**WORK ITEM**
Since pictures are not part of the copy, please output only the lines from the one with "This screenshot has height=456, width=714." through the end of the data below, exactly as written.

——————

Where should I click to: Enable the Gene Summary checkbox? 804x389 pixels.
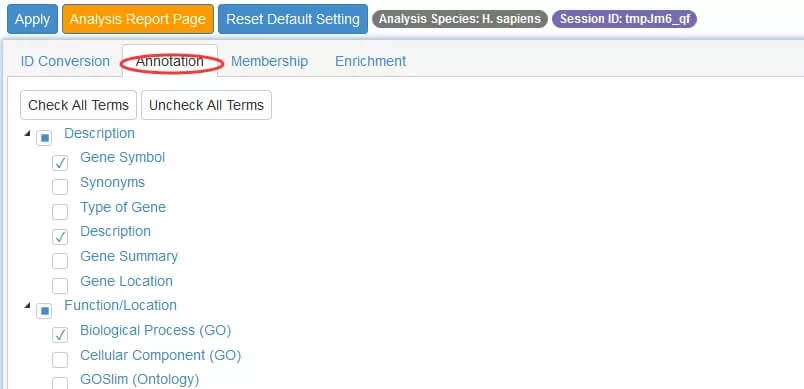60,261
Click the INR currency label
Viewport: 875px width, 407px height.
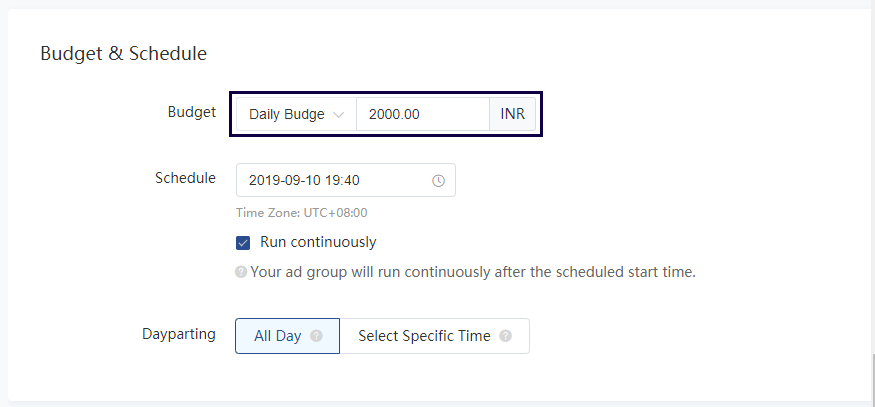click(513, 114)
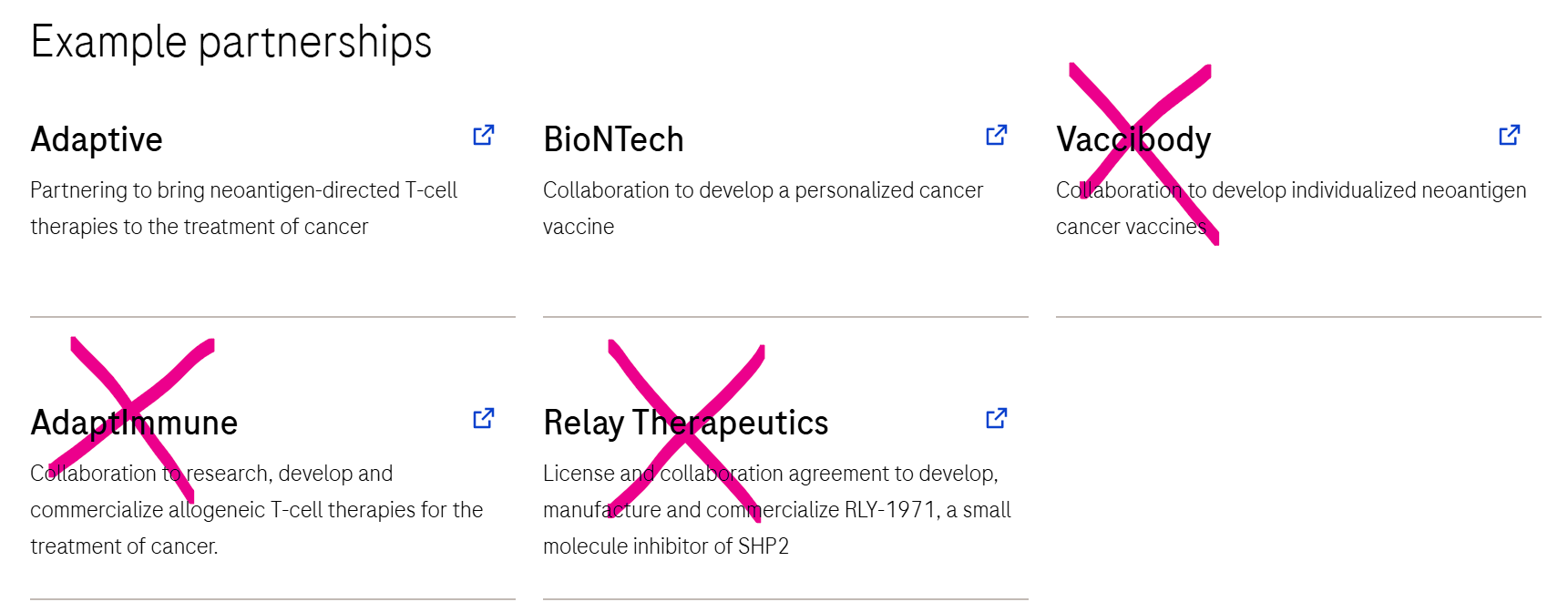Click the Adaptive partnership heading

[97, 139]
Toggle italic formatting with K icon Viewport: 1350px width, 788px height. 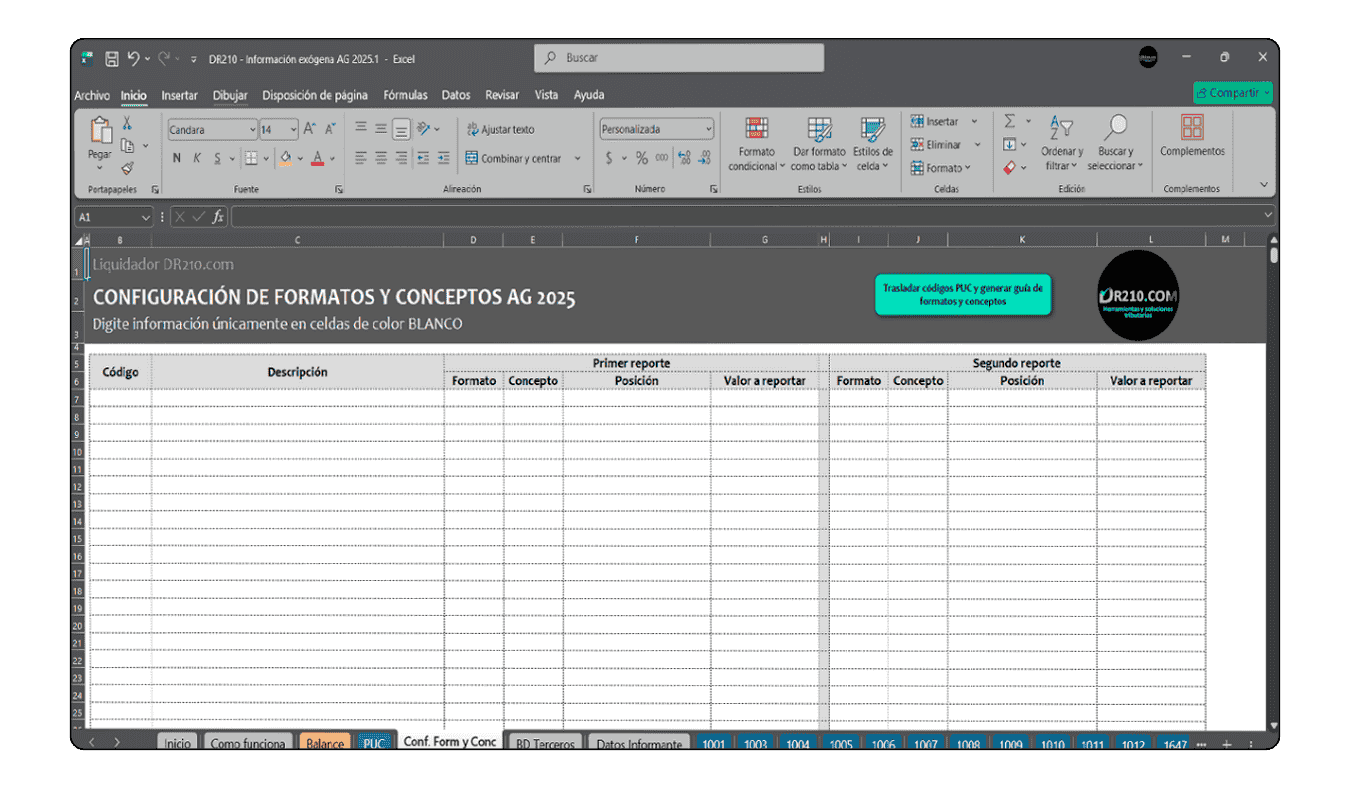196,158
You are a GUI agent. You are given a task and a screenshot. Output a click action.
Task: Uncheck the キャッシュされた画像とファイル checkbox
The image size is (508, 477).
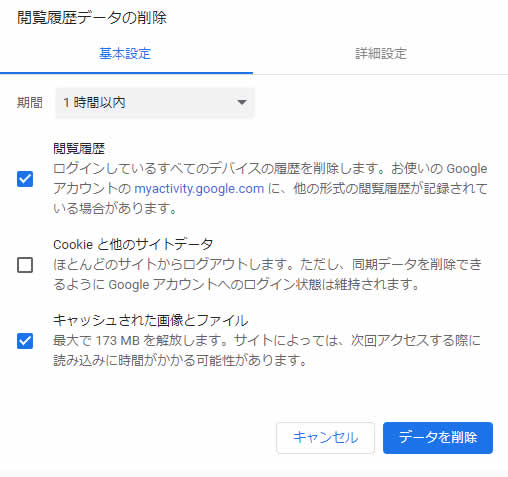pyautogui.click(x=25, y=341)
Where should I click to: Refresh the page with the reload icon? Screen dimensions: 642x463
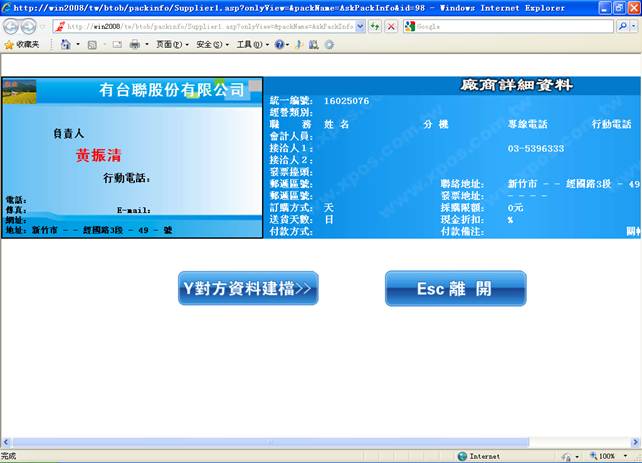coord(375,26)
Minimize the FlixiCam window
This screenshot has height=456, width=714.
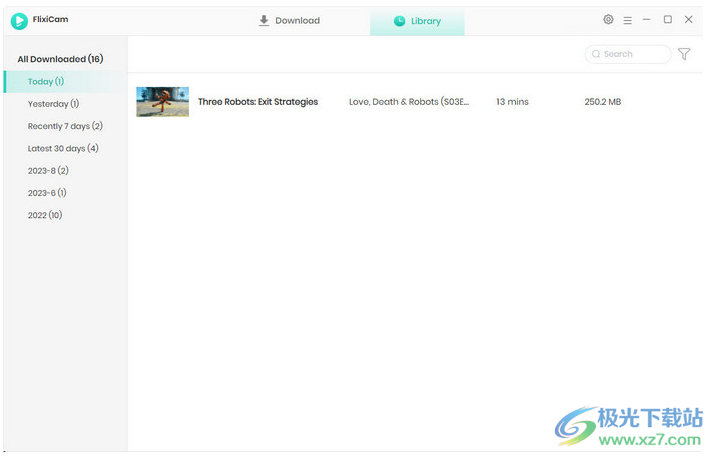point(647,20)
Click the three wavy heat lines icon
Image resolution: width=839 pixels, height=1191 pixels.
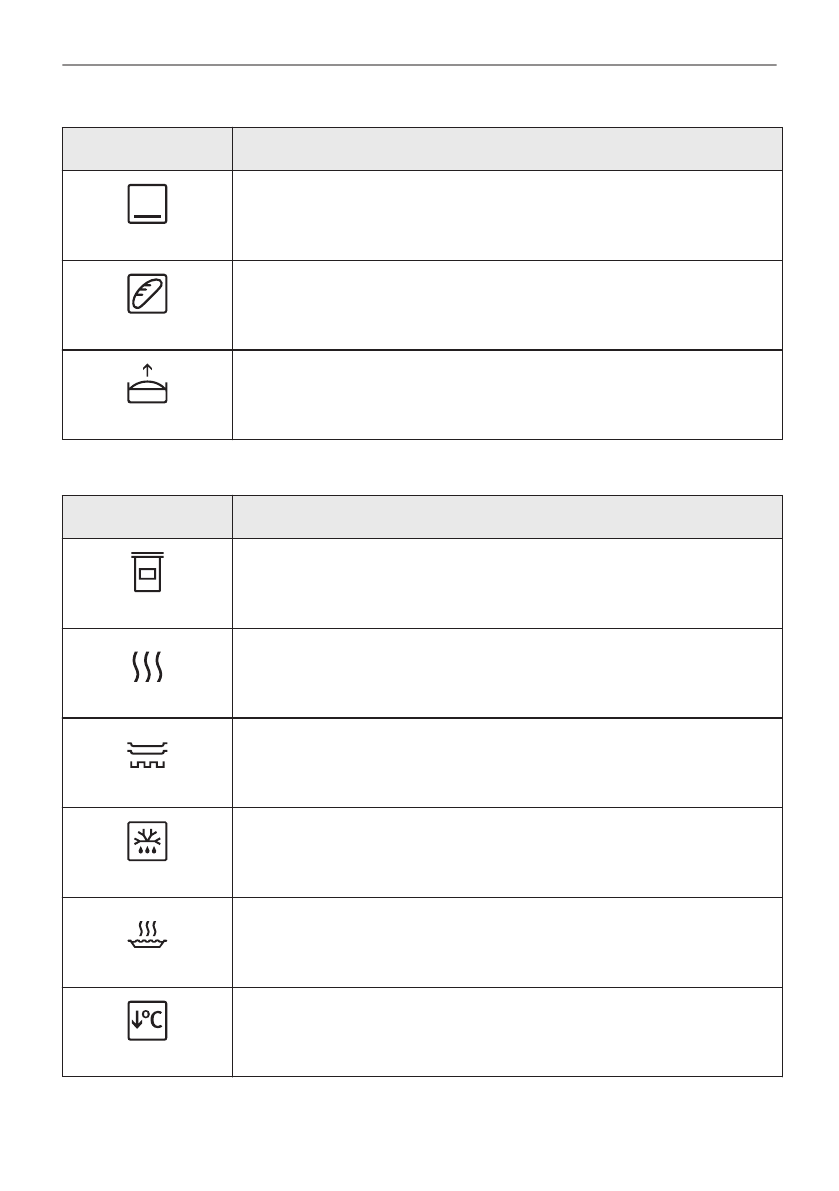pos(147,663)
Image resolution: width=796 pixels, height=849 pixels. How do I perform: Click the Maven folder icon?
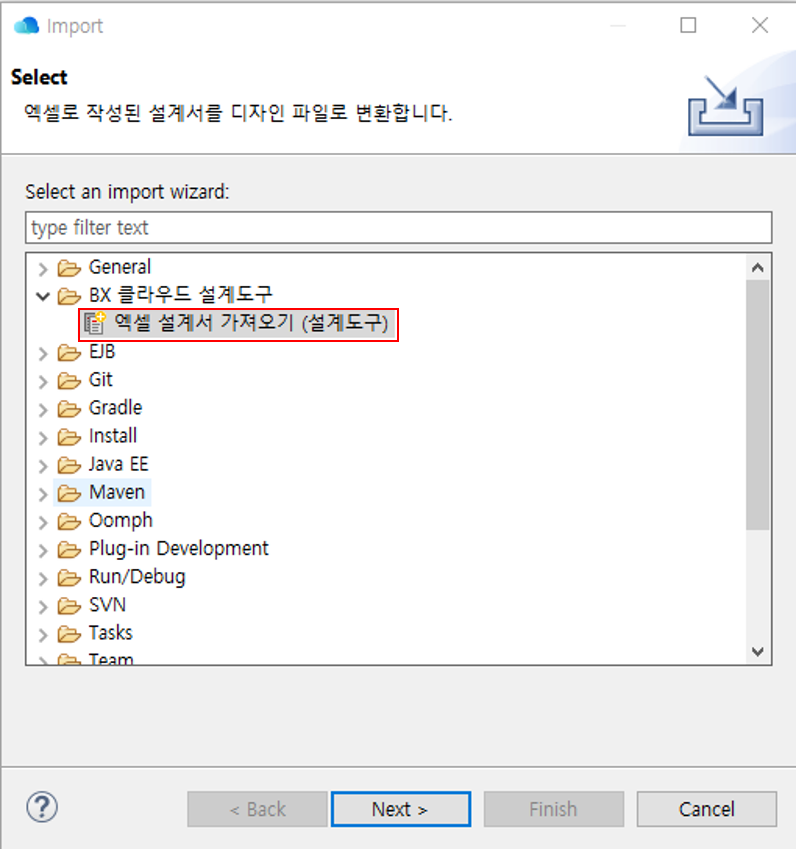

——————

**TASK ANSWER**
This screenshot has height=456, width=714.
point(647,20)
Click the three wavy heat lines icon
Image resolution: width=839 pixels, height=1191 pixels.
pos(147,663)
Image resolution: width=796 pixels, height=849 pixels. How do I perform: Click the Maven folder icon?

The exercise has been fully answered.